Competency #17, evaluation, is important in understanding the success of the project and how this may impact future instruction in NUR 102. Program evaluation, in my experience, is often overlooked, minimized, or outright denied; this is a lost opportunity, in my opinion. Many visual models of ADDIE (Taylor 2013) feature “Evaluation” as the central through line, connecting the A, D, D, and I phases through constant, iterative evaluation. In this scenario, evaluation is used at the end of the Implementation phase to review the project as a whole, include multiple points of view from myriad stakeholders, and set intentions for future course changes based on this project.
IDE 641 included a real-life evaluation project; working in a real context with a real client has helped me feel fairly confident about my evaluation skills. I would still rate myself as a novice evaluator and would score my current competency with a B+.

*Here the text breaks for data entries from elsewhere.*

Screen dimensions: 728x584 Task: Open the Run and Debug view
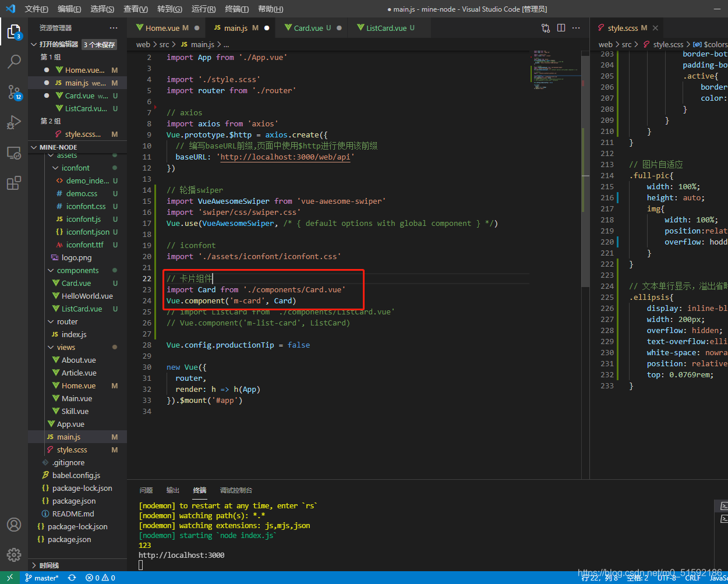[14, 122]
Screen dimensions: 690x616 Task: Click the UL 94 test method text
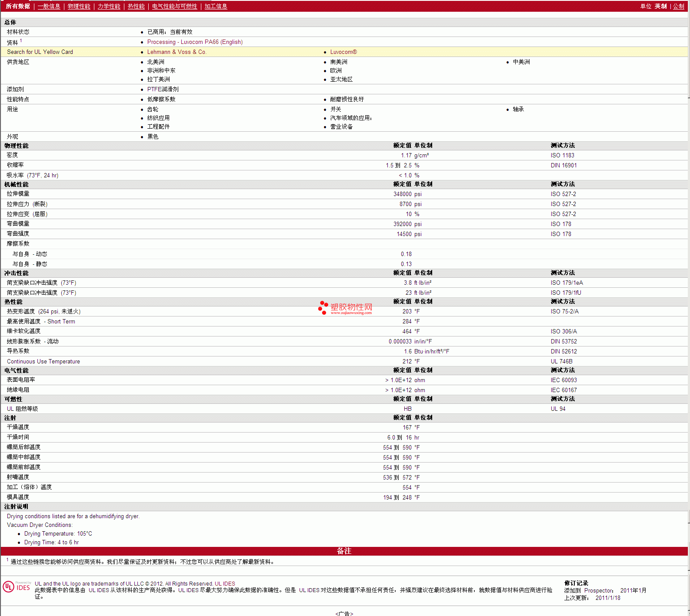pos(558,409)
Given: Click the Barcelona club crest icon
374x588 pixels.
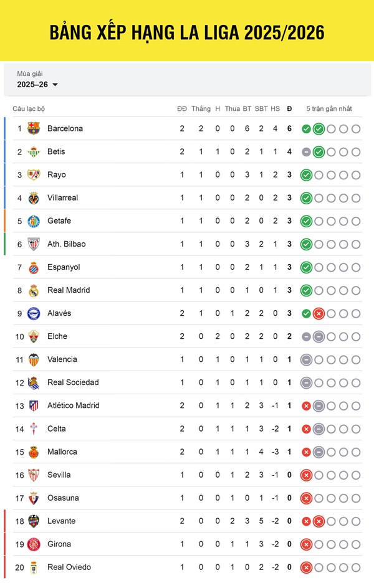Looking at the screenshot, I should [34, 129].
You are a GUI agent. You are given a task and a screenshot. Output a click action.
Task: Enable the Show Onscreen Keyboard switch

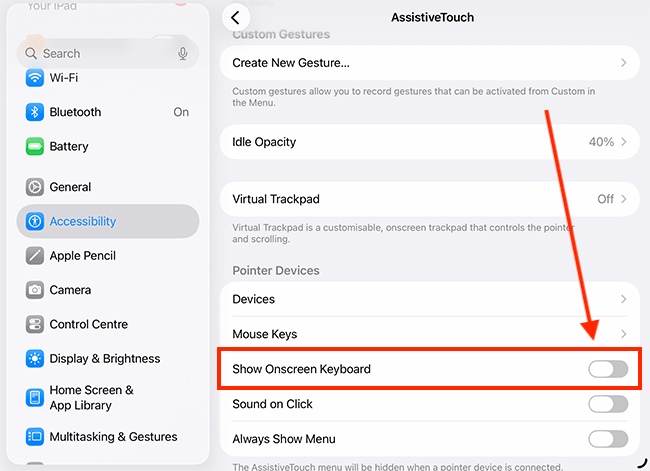[608, 370]
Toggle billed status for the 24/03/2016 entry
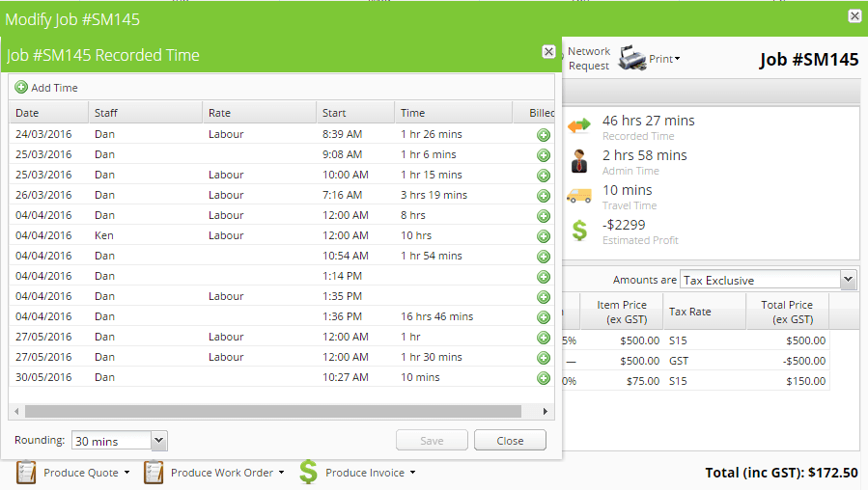Viewport: 868px width, 490px height. [544, 135]
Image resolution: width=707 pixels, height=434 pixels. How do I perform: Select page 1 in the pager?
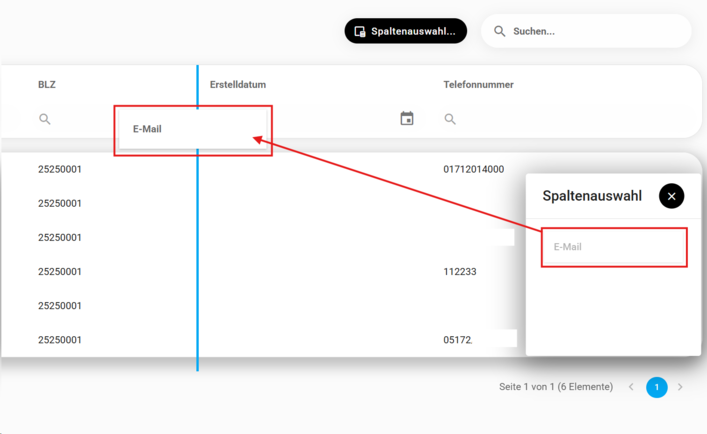point(656,387)
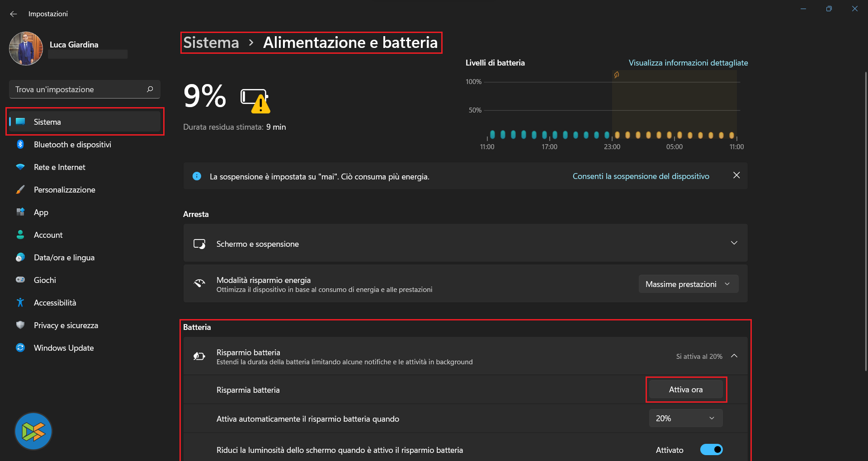868x461 pixels.
Task: Click the Rete e Internet Wi-Fi icon
Action: coord(20,167)
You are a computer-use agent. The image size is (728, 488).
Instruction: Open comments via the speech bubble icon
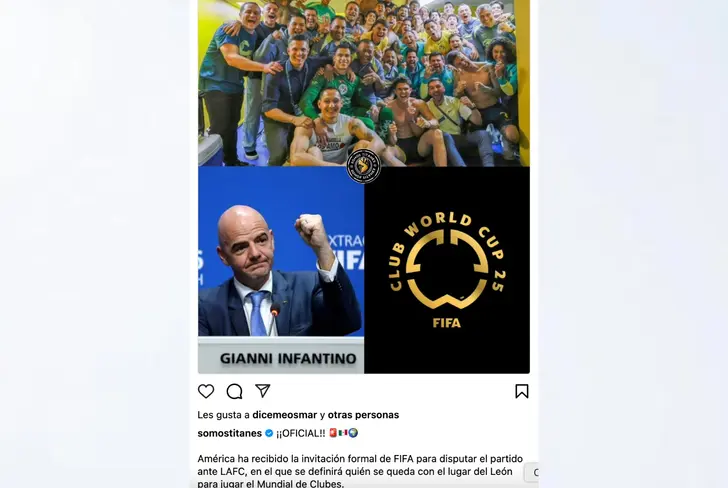[x=234, y=391]
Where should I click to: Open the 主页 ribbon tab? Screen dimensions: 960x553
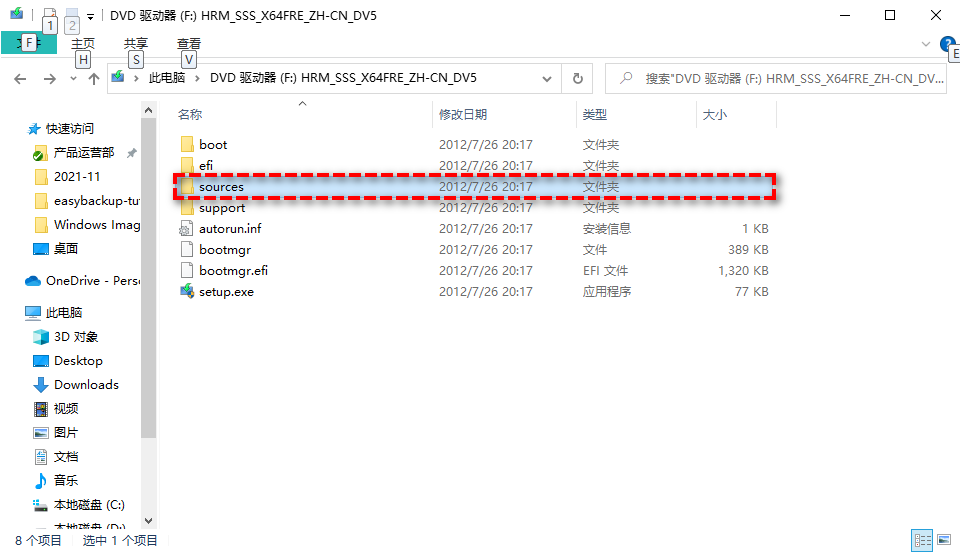click(83, 44)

Finally, Competency #21, managing partnerships, is essential for almost every ID project, including the ERCON scenario. Respecting the Dean’s wishes, coordinating and communicating with and coaching the course director throughout the project, building rapport with students and CI’s during front-end analysis interviews, and overseeing the staff at the CPC – these relationship-building/maintaining responsibilities are essential for the role of instructional designer, as well as Director of the CPC.
I would assess my competency with partnership management with the grade of A. This was a daily task as a SPE and I learned and refined my skills on the job. Course work in IDD&E reinforced the importance of this skill, in particular, during group projects. Striving to maintain partnerships and collaborative relationships will be ongoing professional development work, even as I feel confident in my skills.
References
Chevalier, R. (2003). Updating the behavior engineering model. Performance Improvement, 42(5), 8-14. doi:10.1002/pfi.4930420504
Ferguson, L. M. (1998). Writing learning objectives. Journal of Nursing Staff Development, 14(2), 87-94.
Koszalka, T., Russ-Eft, D., Reiser, R (with Senior-Canela, F.Grabowski, B. & Wallington, C.J.) (2013) Instructional Design Competencies: The Standards (4th Ed). Information Age Publishing, Charlotte, NC.